• **TASKS TO COMPLETE**
a: Please answer these questions about the passage on precision cancer medicine.
(i) Which three kinds of professionals make up the interdisciplinary teams that interpret results from complex molecular diagnostic tests?
(ii) What three things does the storage, management, and sharing of 'omics data involve?
(iii) What are named as key drivers of implementation of precision medicine programs?
b: Carry on the passage on precision cancer medicine, starting after its final sentence.

====== DOCUMENT SEGMENT ======

Assembling interdisciplinary teams of clinicians, bioinformaticians, and molecular pathologists to interpret results from complex molecular diagnostic tests and link them to clinical profiles and treatment recommendations.

Obtaining and analyzing clinical outcomes to validate utility of the various treatment options.

Delivering provider decision support and patient education.

Investing in genetic counselors necessary to help patients understand and make informed decisions about their care.

The storage, management, and sharing of ‘omics data involve major computational resources, data security requirements, and, in some circumstances, ethical challenges.

The field is rapidly moving and requires continuous attention and updating by testing laboratories, molecular pathologists, clinical oncologists, regulators, and payers

Who pays for implementing the infrastructure required to deliver precision cancer medicine? How is the return on those investments achieved and assessed?

While implementation of precision cancer medicine in the United States is often technologically far advanced, it is plagued by lack of standards, lack of quality measures, inconsistent regulatory policies, inequities in access to care, and challenges in gathering and reporting real‐world experience. Market forces and competition among institutions are key drivers of implementation of precision medicine programs. While some large commercial laboratories have obtained FDA approval of their genomic test platforms, many hospitals have established ‘in house’ molecular diagnostic laboratories that offer comprehensive molecular testing that has not been subjected to rigorous clinical validation or regulatory review. Clinical interpretation of molecular tests is left to clinicians, often assisted by institutional experts who sometimes convene as ‘molecular tumor boards’. The results of genomic tests are used to identify standard of care targeted therapies for patients, navigate patients to clinical trials of investigational agents, or propose off‐label treatments of potential, but often unproven, utility. The latter are often difficult for patients to access due to lack of insurance coverage and reimbursement, and when accessible, it is rare that treatment outcomes are recorded, captured in registries, and disseminated in scholarly publications that inform the community about the utility of such approaches.

====== DATA TO EXAMINE ======

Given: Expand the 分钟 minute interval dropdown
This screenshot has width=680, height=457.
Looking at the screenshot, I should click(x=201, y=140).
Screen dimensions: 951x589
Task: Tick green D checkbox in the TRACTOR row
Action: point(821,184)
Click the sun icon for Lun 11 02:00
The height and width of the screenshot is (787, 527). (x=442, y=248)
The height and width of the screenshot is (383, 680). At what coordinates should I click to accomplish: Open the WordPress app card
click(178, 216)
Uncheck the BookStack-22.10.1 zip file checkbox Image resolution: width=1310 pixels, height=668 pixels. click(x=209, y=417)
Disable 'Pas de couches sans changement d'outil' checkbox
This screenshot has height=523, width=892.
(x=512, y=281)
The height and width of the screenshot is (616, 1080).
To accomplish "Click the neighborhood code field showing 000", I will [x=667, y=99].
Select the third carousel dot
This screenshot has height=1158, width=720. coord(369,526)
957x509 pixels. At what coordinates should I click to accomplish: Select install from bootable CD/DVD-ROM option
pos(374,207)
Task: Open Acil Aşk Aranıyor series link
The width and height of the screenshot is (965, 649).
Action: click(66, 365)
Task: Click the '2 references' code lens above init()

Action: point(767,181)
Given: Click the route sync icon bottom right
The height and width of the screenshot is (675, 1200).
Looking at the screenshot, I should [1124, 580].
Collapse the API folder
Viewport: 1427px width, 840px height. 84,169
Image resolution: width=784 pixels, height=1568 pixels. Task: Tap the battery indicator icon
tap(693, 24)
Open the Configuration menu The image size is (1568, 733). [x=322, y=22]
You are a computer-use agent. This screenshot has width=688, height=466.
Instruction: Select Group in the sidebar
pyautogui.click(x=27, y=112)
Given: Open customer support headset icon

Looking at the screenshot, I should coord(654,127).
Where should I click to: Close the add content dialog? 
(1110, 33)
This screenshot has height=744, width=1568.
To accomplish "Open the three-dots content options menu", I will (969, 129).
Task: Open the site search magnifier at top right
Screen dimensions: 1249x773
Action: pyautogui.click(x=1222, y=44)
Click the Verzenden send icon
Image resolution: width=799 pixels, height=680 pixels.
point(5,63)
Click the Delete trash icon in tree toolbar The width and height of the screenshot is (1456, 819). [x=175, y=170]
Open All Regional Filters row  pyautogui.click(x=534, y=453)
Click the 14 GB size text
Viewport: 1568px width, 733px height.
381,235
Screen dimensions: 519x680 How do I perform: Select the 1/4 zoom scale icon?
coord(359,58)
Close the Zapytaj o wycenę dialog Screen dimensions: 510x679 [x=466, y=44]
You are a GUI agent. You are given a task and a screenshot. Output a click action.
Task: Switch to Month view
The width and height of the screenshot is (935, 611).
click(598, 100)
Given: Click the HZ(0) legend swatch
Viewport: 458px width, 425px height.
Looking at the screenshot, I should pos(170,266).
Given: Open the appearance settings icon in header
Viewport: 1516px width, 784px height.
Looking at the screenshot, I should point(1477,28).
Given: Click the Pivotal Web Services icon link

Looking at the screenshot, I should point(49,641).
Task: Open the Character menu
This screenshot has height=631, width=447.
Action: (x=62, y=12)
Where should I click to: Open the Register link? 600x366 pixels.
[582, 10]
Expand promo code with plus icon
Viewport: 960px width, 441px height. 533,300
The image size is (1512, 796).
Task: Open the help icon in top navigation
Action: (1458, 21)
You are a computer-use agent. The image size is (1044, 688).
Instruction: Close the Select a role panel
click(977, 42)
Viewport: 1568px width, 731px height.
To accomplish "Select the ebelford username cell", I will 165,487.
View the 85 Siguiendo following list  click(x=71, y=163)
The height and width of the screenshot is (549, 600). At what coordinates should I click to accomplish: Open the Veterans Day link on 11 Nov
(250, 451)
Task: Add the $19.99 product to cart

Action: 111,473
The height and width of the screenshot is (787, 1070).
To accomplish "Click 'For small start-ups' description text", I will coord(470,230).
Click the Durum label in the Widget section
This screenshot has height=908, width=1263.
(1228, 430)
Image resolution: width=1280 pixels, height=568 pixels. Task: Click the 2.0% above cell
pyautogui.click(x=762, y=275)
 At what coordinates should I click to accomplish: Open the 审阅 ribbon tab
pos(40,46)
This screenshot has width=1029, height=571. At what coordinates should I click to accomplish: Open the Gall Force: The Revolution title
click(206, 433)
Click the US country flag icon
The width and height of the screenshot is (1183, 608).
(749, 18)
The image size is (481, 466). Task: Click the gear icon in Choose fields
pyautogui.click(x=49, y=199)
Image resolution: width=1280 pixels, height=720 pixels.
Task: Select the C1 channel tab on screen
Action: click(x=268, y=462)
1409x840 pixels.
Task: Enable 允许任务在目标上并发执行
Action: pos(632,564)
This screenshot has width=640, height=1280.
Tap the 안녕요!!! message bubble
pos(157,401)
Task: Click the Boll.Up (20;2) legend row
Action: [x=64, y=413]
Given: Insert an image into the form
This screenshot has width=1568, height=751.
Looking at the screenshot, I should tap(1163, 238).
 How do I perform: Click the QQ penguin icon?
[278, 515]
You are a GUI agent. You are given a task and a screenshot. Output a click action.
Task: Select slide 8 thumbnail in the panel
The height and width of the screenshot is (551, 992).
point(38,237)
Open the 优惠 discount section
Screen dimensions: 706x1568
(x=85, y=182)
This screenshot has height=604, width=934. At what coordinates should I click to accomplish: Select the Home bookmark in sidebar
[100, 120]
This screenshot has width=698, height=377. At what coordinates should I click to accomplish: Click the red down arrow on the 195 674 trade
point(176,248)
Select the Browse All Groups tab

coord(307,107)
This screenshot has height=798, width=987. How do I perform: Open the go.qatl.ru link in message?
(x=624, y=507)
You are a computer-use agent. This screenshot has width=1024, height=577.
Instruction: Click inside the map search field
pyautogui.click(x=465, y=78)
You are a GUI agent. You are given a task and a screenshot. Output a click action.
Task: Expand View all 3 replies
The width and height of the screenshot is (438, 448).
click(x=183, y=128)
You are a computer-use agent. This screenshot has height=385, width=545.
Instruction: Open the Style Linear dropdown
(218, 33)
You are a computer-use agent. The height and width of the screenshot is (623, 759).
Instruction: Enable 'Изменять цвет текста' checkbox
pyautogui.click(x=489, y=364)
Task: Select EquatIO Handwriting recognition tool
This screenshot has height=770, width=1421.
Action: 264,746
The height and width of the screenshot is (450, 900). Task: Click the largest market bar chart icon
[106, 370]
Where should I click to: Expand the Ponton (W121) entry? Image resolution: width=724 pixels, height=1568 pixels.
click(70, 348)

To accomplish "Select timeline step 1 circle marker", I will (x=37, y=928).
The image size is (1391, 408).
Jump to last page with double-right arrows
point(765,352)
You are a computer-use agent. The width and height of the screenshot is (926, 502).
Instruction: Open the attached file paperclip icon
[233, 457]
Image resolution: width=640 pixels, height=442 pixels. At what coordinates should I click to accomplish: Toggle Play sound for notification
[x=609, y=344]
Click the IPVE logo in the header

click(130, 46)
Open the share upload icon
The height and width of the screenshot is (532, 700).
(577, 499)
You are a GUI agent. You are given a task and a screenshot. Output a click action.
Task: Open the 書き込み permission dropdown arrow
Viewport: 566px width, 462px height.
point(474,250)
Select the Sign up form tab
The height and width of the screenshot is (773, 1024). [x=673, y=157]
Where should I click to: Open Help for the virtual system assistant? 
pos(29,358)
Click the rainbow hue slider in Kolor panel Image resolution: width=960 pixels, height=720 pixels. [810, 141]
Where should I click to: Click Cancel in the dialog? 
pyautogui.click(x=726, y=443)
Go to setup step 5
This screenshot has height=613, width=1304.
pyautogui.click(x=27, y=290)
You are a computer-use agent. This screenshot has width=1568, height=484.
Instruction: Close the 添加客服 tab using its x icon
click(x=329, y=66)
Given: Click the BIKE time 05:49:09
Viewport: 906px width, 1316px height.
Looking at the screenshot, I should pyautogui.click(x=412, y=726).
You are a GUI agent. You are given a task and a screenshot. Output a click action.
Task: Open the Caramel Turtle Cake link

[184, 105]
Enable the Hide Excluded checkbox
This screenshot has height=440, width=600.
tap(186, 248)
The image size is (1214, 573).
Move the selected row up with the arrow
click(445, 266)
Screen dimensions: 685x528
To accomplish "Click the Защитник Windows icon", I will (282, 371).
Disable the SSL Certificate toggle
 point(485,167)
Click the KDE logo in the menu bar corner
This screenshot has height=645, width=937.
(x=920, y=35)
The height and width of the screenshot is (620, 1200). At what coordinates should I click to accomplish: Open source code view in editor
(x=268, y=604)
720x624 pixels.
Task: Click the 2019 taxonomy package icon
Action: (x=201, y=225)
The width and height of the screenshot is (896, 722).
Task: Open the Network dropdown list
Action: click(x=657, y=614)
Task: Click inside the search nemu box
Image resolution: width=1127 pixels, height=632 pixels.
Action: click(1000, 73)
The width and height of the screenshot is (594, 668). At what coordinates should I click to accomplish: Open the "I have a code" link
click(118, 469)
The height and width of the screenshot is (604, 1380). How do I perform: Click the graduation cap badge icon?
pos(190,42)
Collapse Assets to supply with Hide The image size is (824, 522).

======

• **EXPECTED OUTPUTS**
a:
(i) Clinicians, bioinformaticians, and molecular pathologists.
(ii) Major computational resources, data security requirements, and, in some circumstances, ethical challenges.
(iii) Market forces and competition among institutions.

b:
The implementation of precision cancer medicine holds great promise but also continues to present many challenges that are related in large part to lack of standard definitions and data elements, poor specification of standard operating procedures, limited sharing of best practices, and poor annotation of clinical outcomes in the context of routine care. Due, in part, to the fragmented healthcare delivery system in the United States, risk exists that not all segments of the population will be able to access the sophisticated care teams and technologies necessary to deliver precision cancer care and that disparities in outcomes will heighten as a result.

To some extent, the current deployment of precision cancer care across the globe can be summarized by a statement by the American poet T.S. Eliot made in a different context and long before the advent of precision medicine, but still applicable [5]:

The vast accumulations of knowledge—or at least of information… have been responsible for an equally vast ignorance. When there is so much to be known, when there are so many fields of knowledge in which the same words are used with different meanings, when everyone knows a little about a great many things, it becomes increasingly difficult for anyone to know whether he knows what he is talking about or not…

As Europe looks to the future of precision cancer care, European scientists, clinicians, and policy‐makers can learn a great deal from observing the deployment of precision cancer medicine in the United States and should aim for a more coordinated, integrated, efficient, and equitable process.

Conflict of interest

Dr. Schilsky serves as principal investigator of the ASCO TAPUR study. ASCO receives research grants from the following companies in support of the study: Astra‐Zeneca, Bayer, Boehringer‐Ingelheim, Bristol Myers Squibb, Genentech, Lilly, Merck, Pfizer, Seattle Genetics. Dr. Schilsky serves as a member of the managing board of Clariifi and as a consultant to Bryologyx, Cellworks Group, EQRx, and Scandion Oncology.